- _Problem to work on_
Return only what runs from the line containing "Task: View the 21 likes count" through the last line of the entries below, exactly, omitting pictures.

- _Data supplied_

....................

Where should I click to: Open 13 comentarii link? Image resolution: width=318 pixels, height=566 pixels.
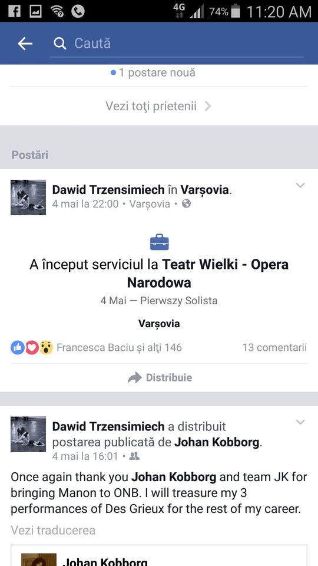275,348
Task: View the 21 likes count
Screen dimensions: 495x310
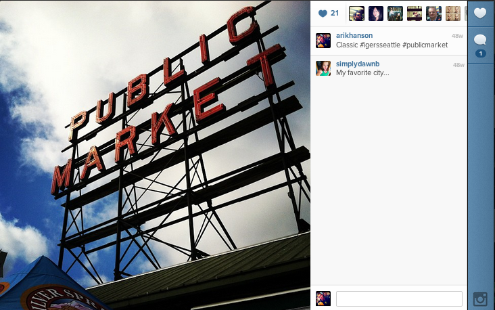Action: click(335, 14)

....................

- _Answer section_
Task: View the 21 likes count
Screen dimensions: 495x310
Action: click(335, 14)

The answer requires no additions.